自来也の話の途中からナルトのほうへ歩み寄ったカナ。その手がナルトの髪に触れ、ついていた水滴を払う。
自来也の話で気絶の原因が自分でないことはわかったカナだったが、それでもなお落ち込む様子を隠せなかった。それは確実に、最大の悩みも起因している。
ーーーまた、仲間に迷惑をかけてしまったのだと。仲間を傷つける羽目をしてしまいそうになったのだ。

「......なにか、悩み事かのォ」

何かを感づいたのか、自来也が口にする。カナは相変わらずナルトの頭を撫でている。その背中は小さく丸まっており、カナが自来也のほうを振り向く気配はなかった。そして背中でカナは呟く。
一言、ごめんなさい...、と。

自来也は僅かに目を丸くし、それから小さな苦笑を零した。

「......本当に大きくなったもんだな、カナ。
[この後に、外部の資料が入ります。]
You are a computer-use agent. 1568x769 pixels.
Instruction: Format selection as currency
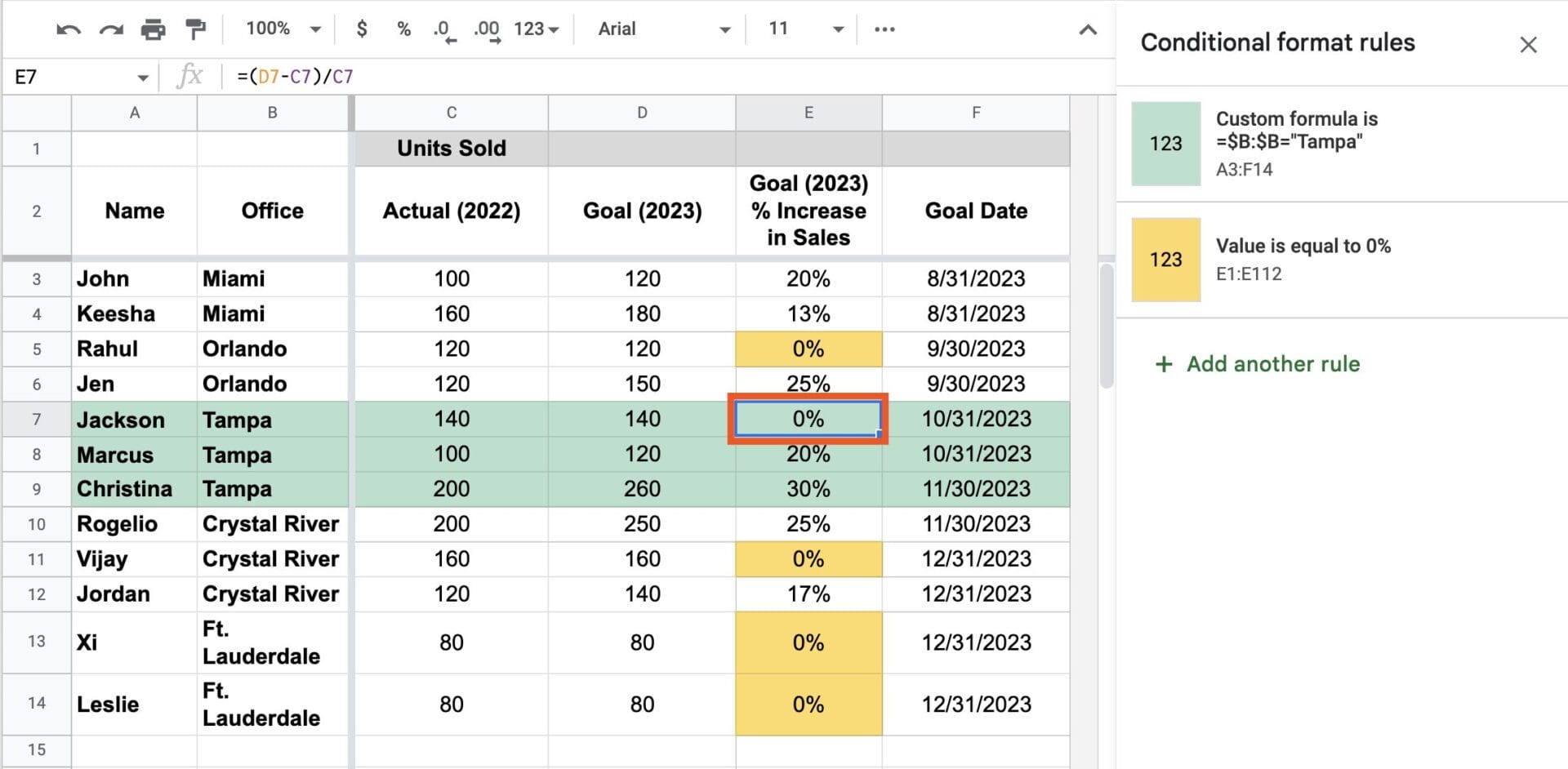tap(360, 29)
お前のその悩みが完全に理解できるというわけではないが......いつもじじィの周りばかりうろちょろしとったお前にも、大切な仲間、っつーのができたんだのォ」
「......はい」
「わしに言えんことを気にすることはない。他人を頼ることも時には必要だが、自分で悩み考えることもまた大事。落ち着いてから誰かに聞いてもらえばいい。すっきりするからの」

自来也もまた立ち上がり、下駄を鳴らして、座り込むカナの隣に立った。視線を下に向ければ、ナルトが呑気な顔で寝ているのが見える。だがカナの顔は俯いていて見えない。

自来也は無理にカナを見ようとはせず、ぽんぽんとカナの頭を撫でるだけだった。さらりとした銀色が、自来也の手に馴染む。どことなく震えているような気がするのは気のせいか。

数秒後、自来也の耳に、か細いお礼の言葉が届いていた。